This refurbishment project presented a unique opportunity for the re-birth of the Warburg Institute, to open its hidden collections up to new audiences and facilitate a more public-facing programme. The project brief was expanded beyond the repair of the long-neglected fabric and infrastructure, to include new and enhanced spaces, a purpose-built lecture theatre, public gallery space, improved teaching spaces and new storage and study areas for the Library, Archives and Special Collections.
The Institute forms part of the University of London’s School of Advanced Study. The building was designed by Charles Holden in 1954, as part of the University’s Bloomsbury campus masterplan. Despite a historic lack of maintenance much of the building’s original layout and detailing remained intact. Fluted timber columns, woodblock and terrazzo floors and glazed screens, typical of Holden’s style, were retained and celebrated wherever possible and continued through the details and finishes of the new interiors.
Early analysis of the existing building showed that additional floor space was required to meet the Institute’s aspirational spatial brief.

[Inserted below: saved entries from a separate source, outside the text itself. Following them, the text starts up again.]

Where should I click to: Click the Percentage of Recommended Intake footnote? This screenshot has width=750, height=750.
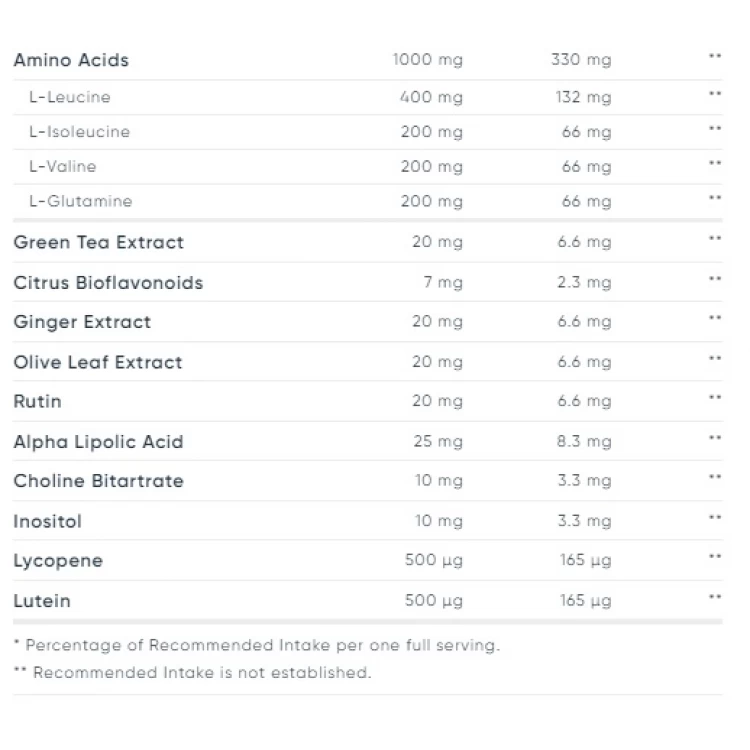pos(257,645)
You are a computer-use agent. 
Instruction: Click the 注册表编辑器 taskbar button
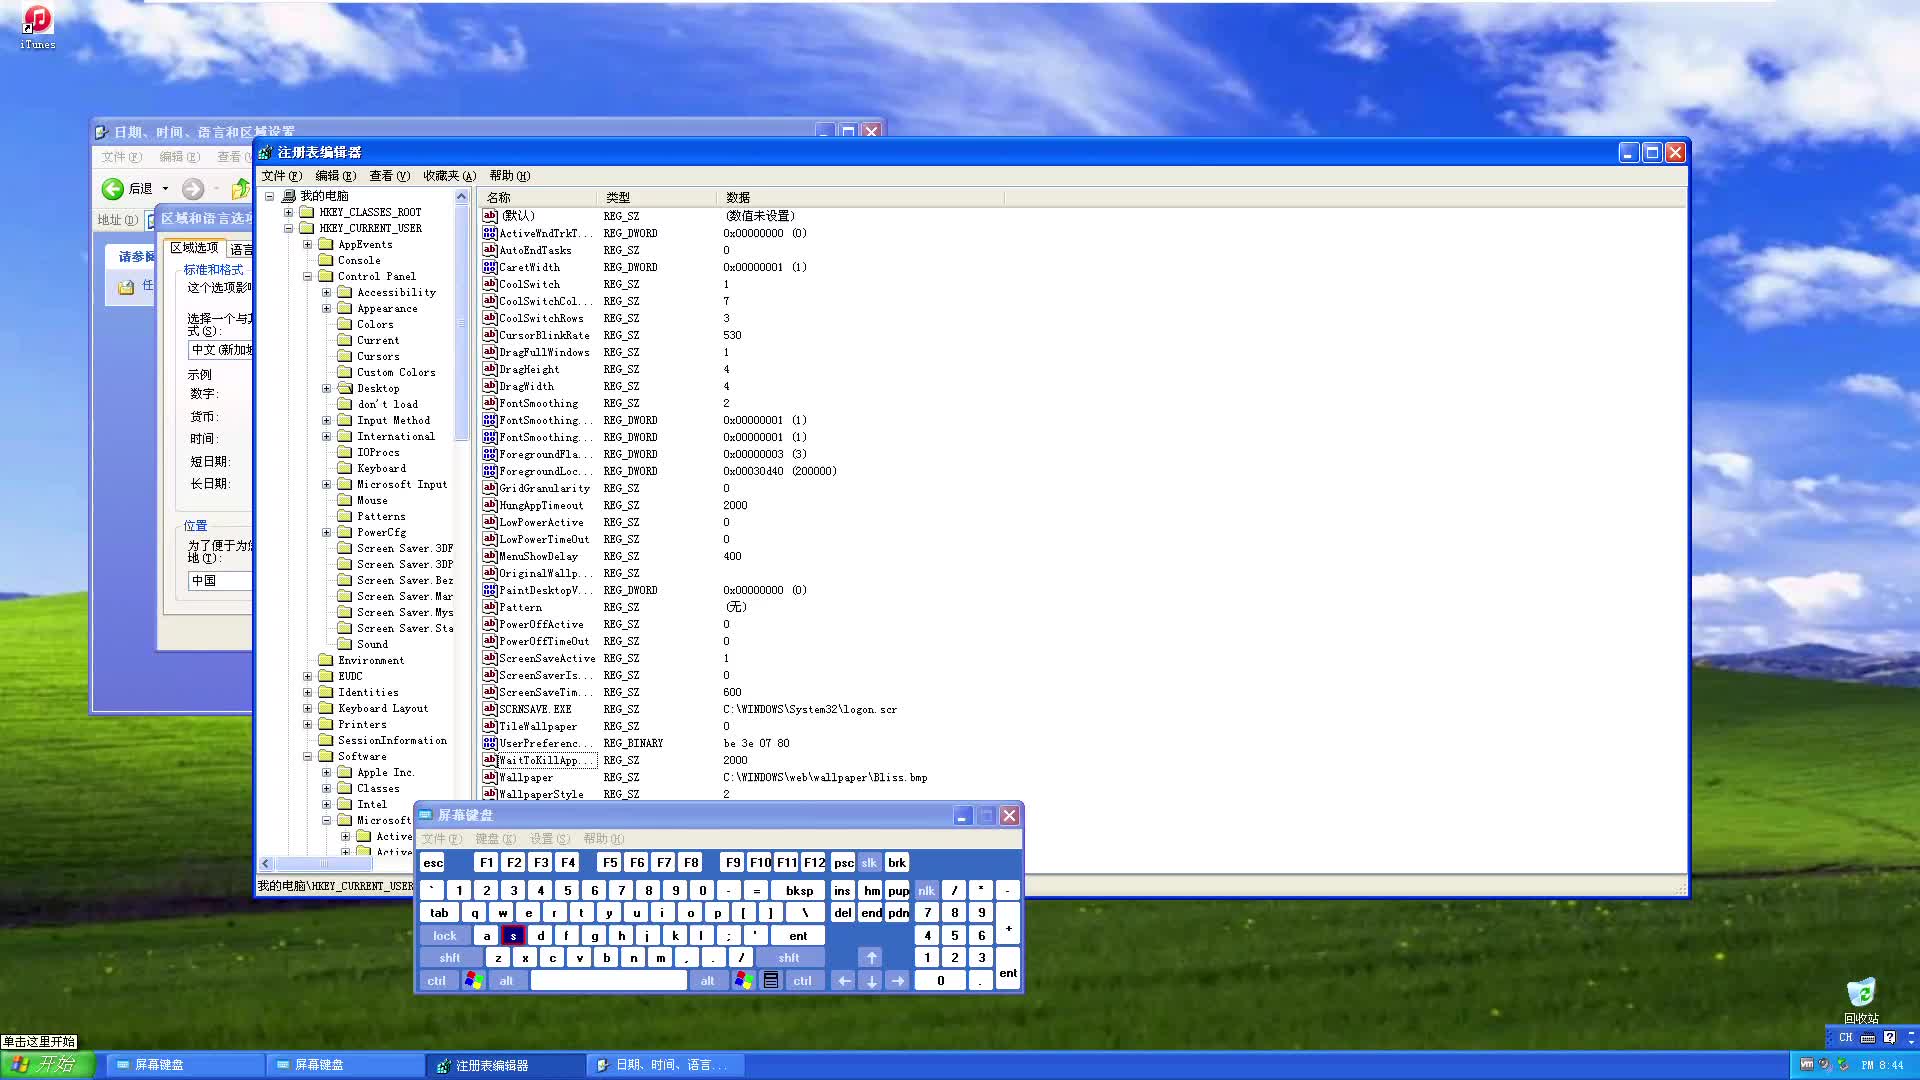[x=506, y=1064]
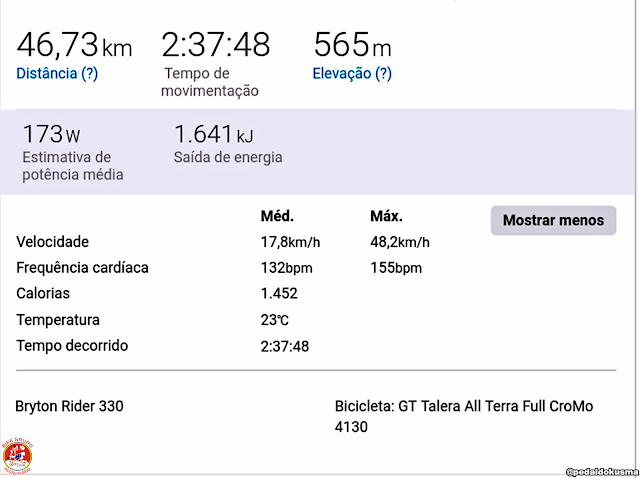The image size is (640, 478).
Task: Click the Calorias value 1.452
Action: (x=279, y=294)
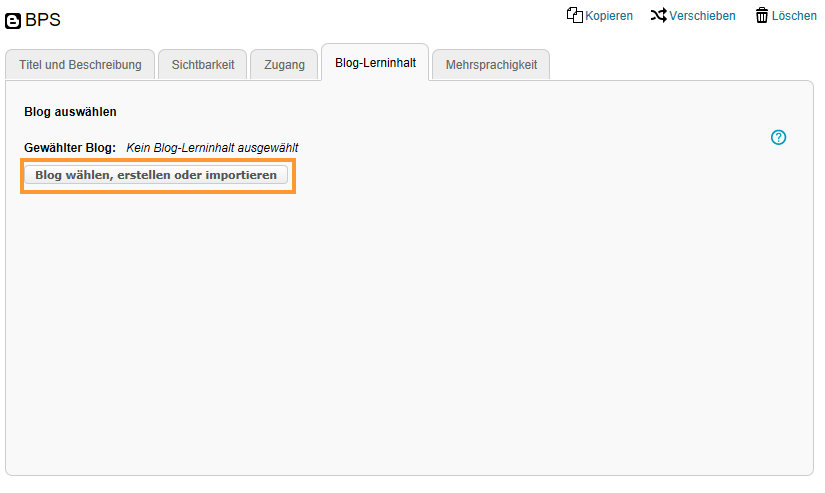Viewport: 825px width, 493px height.
Task: Click the BPS course element title
Action: coord(43,19)
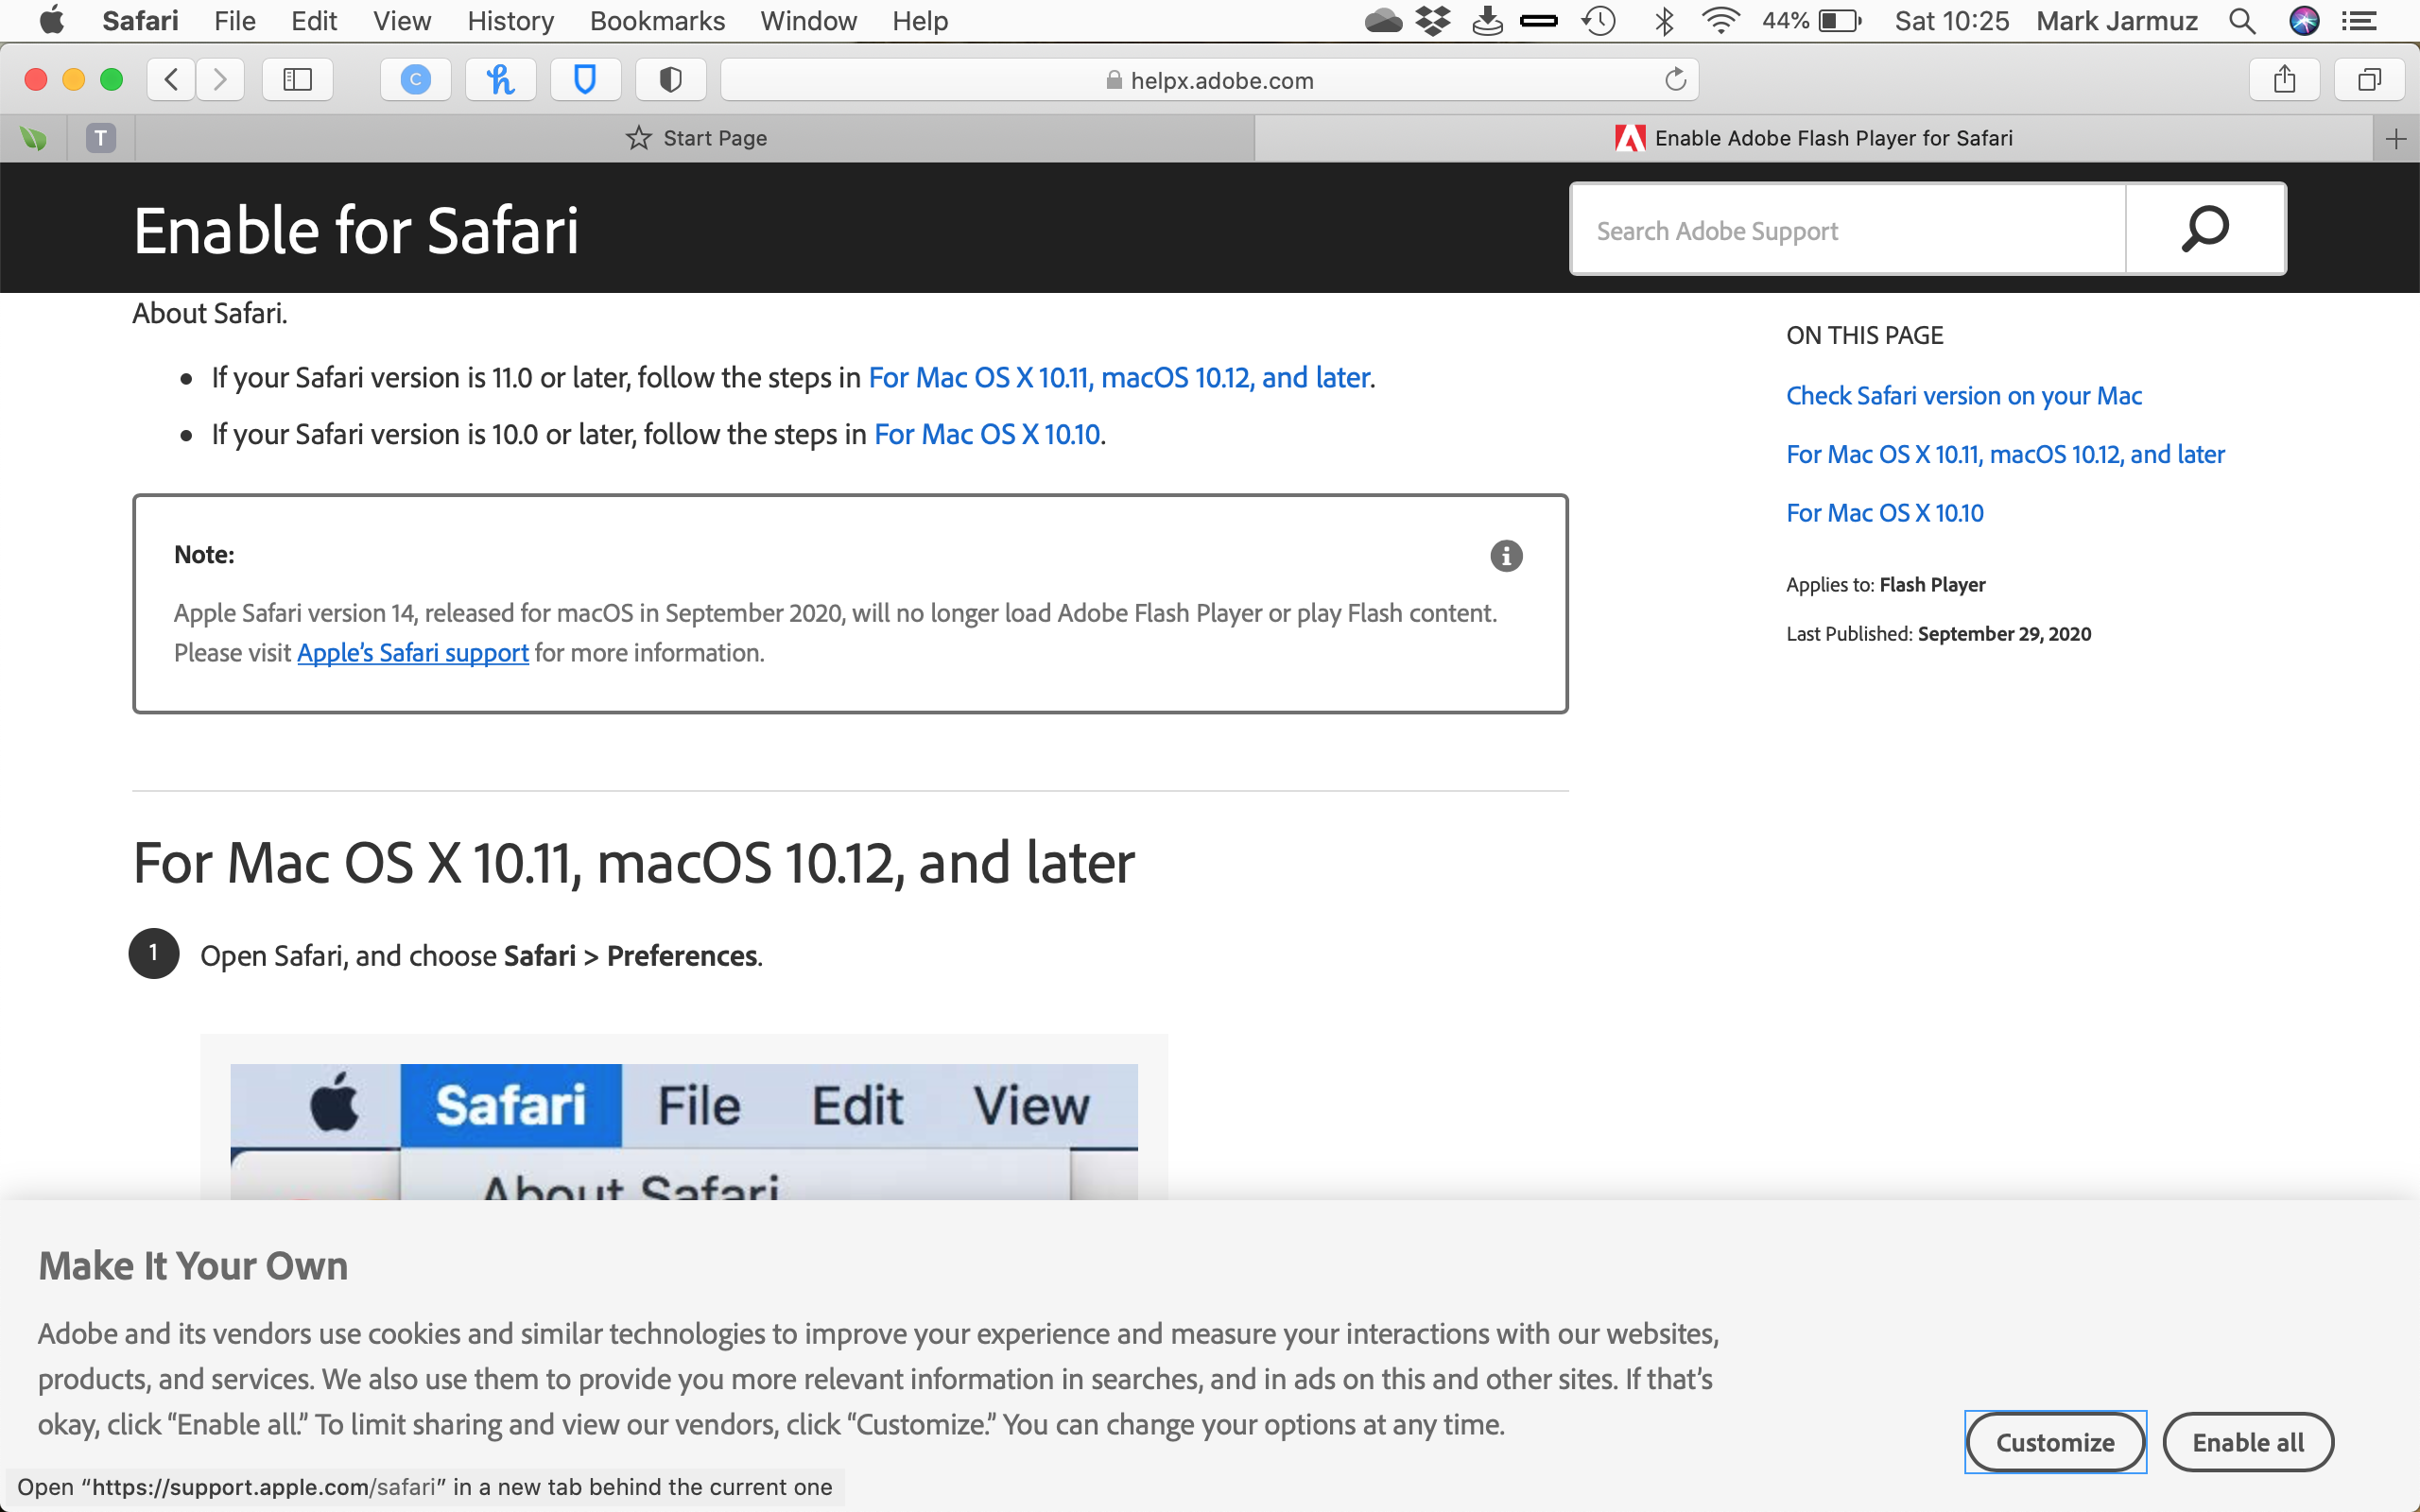Click the new tab plus button

point(2397,138)
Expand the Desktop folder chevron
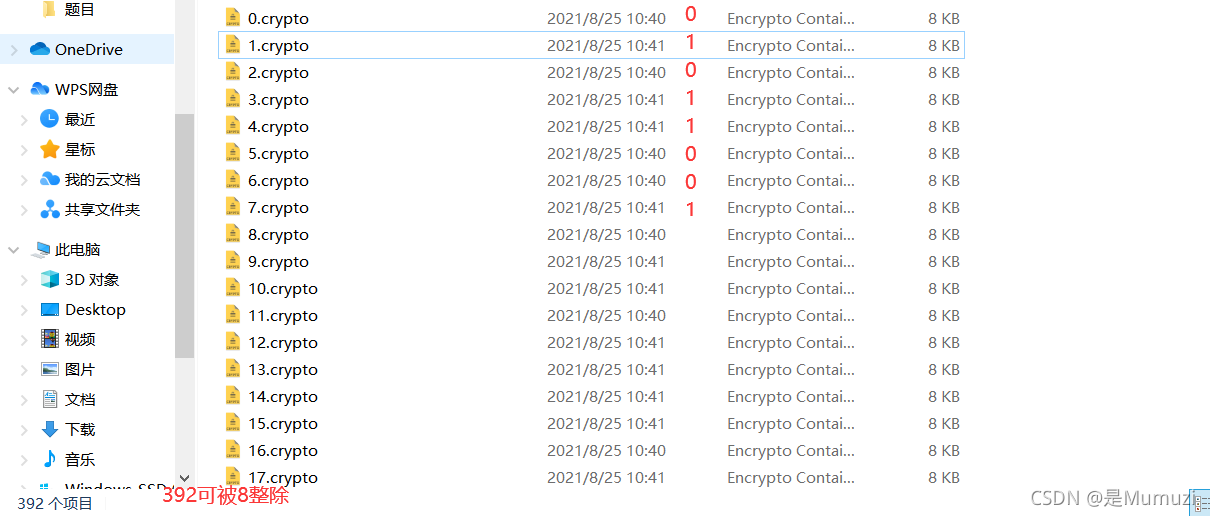This screenshot has width=1210, height=516. [25, 309]
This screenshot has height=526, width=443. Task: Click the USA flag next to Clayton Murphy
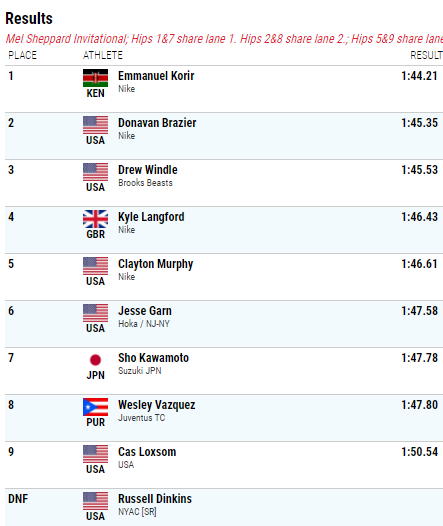point(96,266)
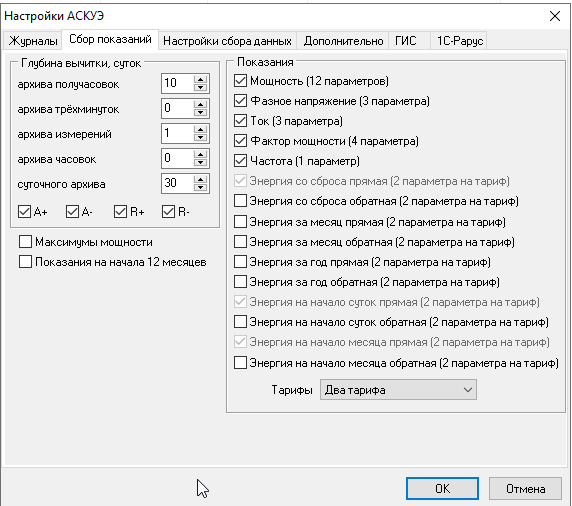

The c-shaped building enclosed a small, underused courtyard which was infilled to provide 330sqm of new floor space, arranged over two levels; The Wohl Reading Room was created at Lower Ground level, for use by both the Archive and Photographic Collections, and a new 140 seat Lecture Theatre was situated at Ground Floor level above.
The extension was intended to have a light touch connection with the existing fabric. Two double height light wells separate the Lecture Theatre from the ceramic tile clad courtyard walls and allow natural light down onto study spaces in the reading room below. Windows in the entrance foyer and main reading room give sight lines into the light wells and on through the glazed walls of the Lecture Theatre, allowing glimpses into the inner workings of the Institute not previously available to the public.
At each level the building is divided between open plan library stacks and cellular offices and study rooms off a central corridor. At ground floor this arrangement created an intimidating entry sequence, effectively concealing the library from the uninitiated. In response to the brief, a series of partitions were removed to create a generous entrance foyer and large open plan gallery space.
Situated between the main entrance and the Reading Room, the Kythera Gallery was conceived as a flexible public facing hub, continuing Warburg’s experimental methods of curation through both physical and digital display. Between exhibitions the large, suspended display panels can be taken down, transforming the space into an open-plan antechamber to the newly adjacent Lecture Theatre.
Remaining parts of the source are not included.